COMMENTARY | During debates over the federal budget, including the recent debt ceiling debacle, conservative defenders of maintaining tax cuts for wealthy individuals have frequently groused that nearly half of all American working families pay no taxes.
This statement is true, on surface, but there are several problems in the manner in which it is presented.
First, we should take note of a clarification offered by Donald Marron, director of the Urban-Brookings Tax Policy Center. Marron wrote, "The true fact -- about half of Americans do not pay federal income taxes -- often gets transmogrified in public discourse into the decidedly untrue claim that half of Americans pay no taxes. That simply isn't so. There are many other taxes in our fair land, including payroll taxes, excise taxes, sales taxes, state income taxes, and property taxes. Most people who don't pay federal income taxes still encounter some of these other taxes."
A second problem is that conservatives portray the lack of tax payments as yet another symbol of excessive and expensive liberal policy, when in fact conservatives were instrumental.
A report from the Marguuerite Casey Foundation is among many sources that tell the whole historical story. Daniel Patrick Moynihan, a socialist and eventual U.S. senator, in 1969 suggested to President Nixon the concept of a "negative income tax" through which the working poor would receive tax rebates. The business sector supported this idea as an alternative to ongoing pressure for a higher minimum wage. Nixon dubbed Moynihan's idea as the Family Assistance Plan, but he had trouble getting approval from Congress until he tweaked it into the Earned Income Tax Credit, which eventually was passed after President Ford took over during the post-impeachment year of 1975.

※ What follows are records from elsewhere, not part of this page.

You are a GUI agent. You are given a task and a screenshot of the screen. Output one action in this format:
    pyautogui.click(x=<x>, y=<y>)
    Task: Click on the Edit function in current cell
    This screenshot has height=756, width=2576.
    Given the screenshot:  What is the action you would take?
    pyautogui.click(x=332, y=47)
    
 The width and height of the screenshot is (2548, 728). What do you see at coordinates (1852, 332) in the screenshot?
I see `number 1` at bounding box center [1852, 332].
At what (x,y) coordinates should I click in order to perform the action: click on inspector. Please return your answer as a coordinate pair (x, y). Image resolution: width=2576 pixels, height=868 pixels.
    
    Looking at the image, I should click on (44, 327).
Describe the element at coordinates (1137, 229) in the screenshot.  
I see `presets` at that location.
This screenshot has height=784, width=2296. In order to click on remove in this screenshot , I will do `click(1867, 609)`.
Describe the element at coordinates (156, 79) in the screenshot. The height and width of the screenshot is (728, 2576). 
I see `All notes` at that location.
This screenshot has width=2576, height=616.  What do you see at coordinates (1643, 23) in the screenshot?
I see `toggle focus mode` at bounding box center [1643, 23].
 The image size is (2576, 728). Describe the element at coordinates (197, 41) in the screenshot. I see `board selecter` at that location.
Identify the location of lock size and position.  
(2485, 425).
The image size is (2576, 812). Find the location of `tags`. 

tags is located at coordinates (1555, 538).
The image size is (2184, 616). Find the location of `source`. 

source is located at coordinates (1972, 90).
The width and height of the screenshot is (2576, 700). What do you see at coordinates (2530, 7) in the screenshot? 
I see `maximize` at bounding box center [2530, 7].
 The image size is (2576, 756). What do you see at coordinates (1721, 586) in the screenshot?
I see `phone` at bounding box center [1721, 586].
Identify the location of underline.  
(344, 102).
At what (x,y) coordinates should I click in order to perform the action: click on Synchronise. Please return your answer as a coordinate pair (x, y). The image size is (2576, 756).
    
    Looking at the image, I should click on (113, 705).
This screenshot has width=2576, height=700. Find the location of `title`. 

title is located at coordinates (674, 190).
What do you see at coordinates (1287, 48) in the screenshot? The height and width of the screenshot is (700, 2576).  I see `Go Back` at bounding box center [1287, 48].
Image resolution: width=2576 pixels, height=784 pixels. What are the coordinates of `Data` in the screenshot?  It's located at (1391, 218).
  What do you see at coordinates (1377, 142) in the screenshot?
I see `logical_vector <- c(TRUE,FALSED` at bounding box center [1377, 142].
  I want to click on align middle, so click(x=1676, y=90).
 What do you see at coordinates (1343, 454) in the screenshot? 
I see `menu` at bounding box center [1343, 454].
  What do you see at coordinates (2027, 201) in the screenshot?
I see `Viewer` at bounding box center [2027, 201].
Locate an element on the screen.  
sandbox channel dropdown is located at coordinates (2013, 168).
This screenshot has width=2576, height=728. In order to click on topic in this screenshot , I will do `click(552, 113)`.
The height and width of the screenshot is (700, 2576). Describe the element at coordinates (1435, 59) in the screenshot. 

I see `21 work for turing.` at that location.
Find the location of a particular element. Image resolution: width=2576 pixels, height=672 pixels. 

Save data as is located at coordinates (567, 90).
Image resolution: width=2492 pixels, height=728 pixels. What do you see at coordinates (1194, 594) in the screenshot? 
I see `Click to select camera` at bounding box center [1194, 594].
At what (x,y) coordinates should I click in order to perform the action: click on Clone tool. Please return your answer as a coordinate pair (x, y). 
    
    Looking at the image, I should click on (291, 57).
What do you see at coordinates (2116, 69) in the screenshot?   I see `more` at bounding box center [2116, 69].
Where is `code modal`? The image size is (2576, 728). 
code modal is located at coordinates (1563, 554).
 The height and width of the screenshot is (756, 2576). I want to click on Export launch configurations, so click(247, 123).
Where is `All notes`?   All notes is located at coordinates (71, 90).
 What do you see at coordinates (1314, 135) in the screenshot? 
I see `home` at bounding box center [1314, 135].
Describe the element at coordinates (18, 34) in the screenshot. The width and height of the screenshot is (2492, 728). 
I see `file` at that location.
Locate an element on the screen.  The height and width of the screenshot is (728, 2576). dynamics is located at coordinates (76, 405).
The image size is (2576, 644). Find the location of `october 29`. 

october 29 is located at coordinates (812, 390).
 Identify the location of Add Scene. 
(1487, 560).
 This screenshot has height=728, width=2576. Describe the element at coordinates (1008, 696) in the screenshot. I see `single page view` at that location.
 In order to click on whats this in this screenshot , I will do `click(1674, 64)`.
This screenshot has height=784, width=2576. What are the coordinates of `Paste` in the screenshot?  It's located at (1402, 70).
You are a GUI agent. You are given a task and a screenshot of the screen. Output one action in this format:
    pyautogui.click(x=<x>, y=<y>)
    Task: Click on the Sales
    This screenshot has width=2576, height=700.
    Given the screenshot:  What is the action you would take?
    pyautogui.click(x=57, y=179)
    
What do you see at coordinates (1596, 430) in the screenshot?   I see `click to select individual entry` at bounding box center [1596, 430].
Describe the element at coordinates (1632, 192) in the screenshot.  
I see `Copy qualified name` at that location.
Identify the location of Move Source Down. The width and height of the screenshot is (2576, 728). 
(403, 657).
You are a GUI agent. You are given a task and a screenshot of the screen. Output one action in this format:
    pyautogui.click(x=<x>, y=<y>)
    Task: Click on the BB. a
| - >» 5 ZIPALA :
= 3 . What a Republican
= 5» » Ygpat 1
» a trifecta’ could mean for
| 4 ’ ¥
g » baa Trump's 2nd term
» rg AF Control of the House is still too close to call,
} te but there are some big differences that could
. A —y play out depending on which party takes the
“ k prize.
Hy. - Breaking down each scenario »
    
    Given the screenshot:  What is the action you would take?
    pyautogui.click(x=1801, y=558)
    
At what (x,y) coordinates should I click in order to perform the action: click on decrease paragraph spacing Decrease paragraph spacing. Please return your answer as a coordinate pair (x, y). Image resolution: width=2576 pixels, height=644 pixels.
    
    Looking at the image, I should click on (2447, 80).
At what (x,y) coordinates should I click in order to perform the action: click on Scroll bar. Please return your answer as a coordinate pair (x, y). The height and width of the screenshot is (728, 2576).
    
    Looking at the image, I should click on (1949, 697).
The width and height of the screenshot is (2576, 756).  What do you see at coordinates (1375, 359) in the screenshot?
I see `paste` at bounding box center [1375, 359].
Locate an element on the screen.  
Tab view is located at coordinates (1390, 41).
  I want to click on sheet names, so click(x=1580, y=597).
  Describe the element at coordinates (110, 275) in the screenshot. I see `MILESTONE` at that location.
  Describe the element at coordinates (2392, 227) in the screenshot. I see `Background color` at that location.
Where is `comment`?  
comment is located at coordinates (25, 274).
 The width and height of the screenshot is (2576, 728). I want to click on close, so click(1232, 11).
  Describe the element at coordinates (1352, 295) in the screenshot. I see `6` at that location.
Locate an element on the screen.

The prime beneficiaries of the Earned Income Tax Credit have household incomes of $15,000 or less, although families making up to $40,000 can receive smaller benefits. Recipients often work as nurse aides, big-box store employees, or in other minimum wage jobs with hours that intentionally are restricted to below 40 weekly hours so that employers may refrain from offering health insurance.
In addition, with a bipartisan political focus on "family values," families receive child credits and child care credits that preclude them from paying federal income taxes, or that at least sharply reduce their payments. Middle-income folks qualify along with lower-income household heads.
President Reagan was a big fan of tax credits for the working poor, viewing them as incentives to say on the job. President Clinton, he who carried out his pledge to "end welfare as we know it," declared in 1993 that any American who was willing to work 40 hours a week should be rewarded with resources to keep their families out of poverty, or at least as things turned out, closer to the poverty income cap.
But in the midst of today's anti-tax fervor, few Americans, especially the tea partiers, seem aware of this history in which their hero, Ronald Reagan, played an integral part.
Beyond that, some people simply are ignorant. Clint Stretch, a policy expert for Deloite Taxes, reports that some critics simply compare the gross pay to the take-home pay on their weekly stubs and calculate the difference as their federal income tax, apparently failing to realize that other deductions may range from 401(k) investments to employee health care premiums to state and local taxes.
I don't know about you, but to me, that's pretty stupid. These are some of the same folks who complain that today's kids are poorly educated. These are some of the same folks who complain that because of liberal policies, or even because of President Obama, half of Americans aren't paying federal income taxes. How wrong, how sneeringly and selfishly wrong, can they possibly be?